Baker urged residents to check trusted sources — government or legitimate news organizations — for the latest information on the virus.

Health worker infected

A health care worker at Boston's Brigham and Women's Hospital has tested positive for the coronavirus.

In a statement, the hospital said that patients and staff who may have had contact with the infected worker are being contacted. Brigham and Women's did not specify where the employee worked.

"The Brigham Health community has been preparing for this eventuality and has taken every precaution to protect our patients, their loved ones and our staff during this unprecedented pandemic," a hospital spokesperson wrote in the statement emailed to reporters.

Death on flight to Boston

Officials say a man who died while on a flight from Dubai to Boston will be tested for the coronavirus.

The 59-year-old Worcester resident had traveled to India this month and was returning Friday following a layover in Dubai.

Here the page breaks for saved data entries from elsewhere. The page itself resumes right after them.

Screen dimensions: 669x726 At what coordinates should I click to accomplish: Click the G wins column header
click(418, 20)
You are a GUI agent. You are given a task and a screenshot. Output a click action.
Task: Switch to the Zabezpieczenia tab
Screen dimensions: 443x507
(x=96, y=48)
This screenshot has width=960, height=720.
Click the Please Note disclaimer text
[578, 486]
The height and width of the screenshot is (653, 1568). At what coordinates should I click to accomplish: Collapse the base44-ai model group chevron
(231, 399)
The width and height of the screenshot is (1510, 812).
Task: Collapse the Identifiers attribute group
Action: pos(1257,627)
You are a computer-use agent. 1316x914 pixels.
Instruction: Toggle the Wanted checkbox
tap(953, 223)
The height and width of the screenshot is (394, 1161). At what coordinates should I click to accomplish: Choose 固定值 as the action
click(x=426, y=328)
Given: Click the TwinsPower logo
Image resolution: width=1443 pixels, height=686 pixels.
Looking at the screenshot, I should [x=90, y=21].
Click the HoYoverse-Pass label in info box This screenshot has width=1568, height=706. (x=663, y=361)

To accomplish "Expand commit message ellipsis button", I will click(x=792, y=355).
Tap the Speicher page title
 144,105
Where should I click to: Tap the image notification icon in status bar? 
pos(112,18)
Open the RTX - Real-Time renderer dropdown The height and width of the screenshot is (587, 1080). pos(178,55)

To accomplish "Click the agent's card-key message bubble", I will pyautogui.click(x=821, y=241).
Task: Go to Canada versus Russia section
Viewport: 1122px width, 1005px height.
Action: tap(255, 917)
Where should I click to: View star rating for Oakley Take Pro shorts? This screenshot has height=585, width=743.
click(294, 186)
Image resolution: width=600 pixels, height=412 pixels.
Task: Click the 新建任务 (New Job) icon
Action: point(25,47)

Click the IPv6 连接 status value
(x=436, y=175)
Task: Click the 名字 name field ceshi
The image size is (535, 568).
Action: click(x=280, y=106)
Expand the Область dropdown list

During the flight, authorities in Boston were notified of a passenger in cardiac arrest. The man was pronounced dead soon after landing.

The man had gastrointestinal illness in the days before his death, according to Massachusetts State Police.

While the man's symptoms weren't consistent with consistent with coronavirus, authorities say he will be tested because of his recent travel.

According to the State Police, 322 passengers and 18 crew members were aboard the flight, Emirates EK237.